God has been really been speaking to my heart about how I do ministry.  I think the biggest challenge for me has been that if someone doesn’t want to do what I think they should do, I get very disappointed.  And that disappointed gets connected to how the relationship changes.  And if a relationship changes, then I want to protect myself because I don’t want to get hurt.

I was really troubled by this because the effect of this is that I become more legalistic.  And I don’t want to be that guy.  I don’t want to be that kind of person.

As I was praying this morning, I began to wonder, what really does trust mean?  Why does trust require so much?  And I’m not sure why, but I think it has something to do with how our hearts YEARN for closeness.

We are desperate for this!  And we should have that closeness with God, but when we don’t, we look for it in other places.  And I think that’s why trust is so important.

Last night, during our “Guy/Girl” discussions, we talked about the difference between a really good conversation and a feelings that are developed because of that really good conversation.  I think I do a good job guarding my heart so that when I do have those conversations (and I have them quite frequently), that I don’t just keep falling head-over-heals for them.

I remember the first time I made this mistake, how quickly I was drawn in and how quickly my view of that person became so skewed.  I no longer could minister to her because of my feelings for this girl would supersede my commitment to her as a brother in Christ.   To me, that’s the most important thing.  I’m called to look upon my sisters with honor and respect.

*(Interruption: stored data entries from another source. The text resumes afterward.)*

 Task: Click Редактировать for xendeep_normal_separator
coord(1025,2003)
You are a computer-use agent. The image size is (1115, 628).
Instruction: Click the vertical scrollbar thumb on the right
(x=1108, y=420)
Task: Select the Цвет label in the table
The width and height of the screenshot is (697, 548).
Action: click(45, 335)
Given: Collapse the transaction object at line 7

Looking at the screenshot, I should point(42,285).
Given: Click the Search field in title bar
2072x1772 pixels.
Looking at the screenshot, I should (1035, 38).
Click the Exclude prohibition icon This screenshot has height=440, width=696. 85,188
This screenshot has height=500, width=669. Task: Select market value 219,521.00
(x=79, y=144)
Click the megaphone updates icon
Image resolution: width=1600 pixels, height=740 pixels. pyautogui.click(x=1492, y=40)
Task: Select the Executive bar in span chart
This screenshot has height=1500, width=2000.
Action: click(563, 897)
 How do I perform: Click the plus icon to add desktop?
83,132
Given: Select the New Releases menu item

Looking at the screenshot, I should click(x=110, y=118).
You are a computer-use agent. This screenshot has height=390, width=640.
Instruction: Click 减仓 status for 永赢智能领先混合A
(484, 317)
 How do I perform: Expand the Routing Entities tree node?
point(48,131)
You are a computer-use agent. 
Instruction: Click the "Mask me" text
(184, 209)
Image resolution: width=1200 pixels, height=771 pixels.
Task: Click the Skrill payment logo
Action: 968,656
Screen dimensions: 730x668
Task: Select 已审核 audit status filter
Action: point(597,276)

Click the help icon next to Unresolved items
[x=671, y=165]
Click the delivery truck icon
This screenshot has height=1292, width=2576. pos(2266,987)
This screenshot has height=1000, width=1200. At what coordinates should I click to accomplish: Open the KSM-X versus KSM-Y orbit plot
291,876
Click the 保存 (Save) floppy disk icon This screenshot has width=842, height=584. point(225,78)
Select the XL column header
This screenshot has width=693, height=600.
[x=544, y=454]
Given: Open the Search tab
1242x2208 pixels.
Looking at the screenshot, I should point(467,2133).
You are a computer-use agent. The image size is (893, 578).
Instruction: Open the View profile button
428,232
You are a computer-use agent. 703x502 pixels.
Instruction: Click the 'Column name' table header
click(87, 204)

But something began to trouble me as I thought about everything we’re talking about…is there something wrong with me?  Do I believe something that’s not true because it seems like everyone I’m talking to takes what we talk about and believes something completely different.  And I wonder, do I have dating wrong?  Do I have a wrong perspective in dating?  Are my standards too high?

I’ve been very comfortable with the fact that I’m single now and I should use it in the best possible way.  (And the fact that no woman has come along that really has shown me that she is as dedicated to her mission in Christ as I have been.)  But perhaps I should change my views.  It seems that so many people here have trouble understanding dating in the contexts of marriage and that I’m the only one that understands it.  Taking into account that isn’t true, I can’t help but wonder, “God, why is my heart so different from others around me?  Why do I have such higher standards?  Are they godly?  Are they of you?  Are they the same standards YOU will use to match me with someone?”

I think I’m beginning to realize the powerful truth: I am meant to marry.

But not just yet.  There is still much work to be done when I have the time and energy to do them.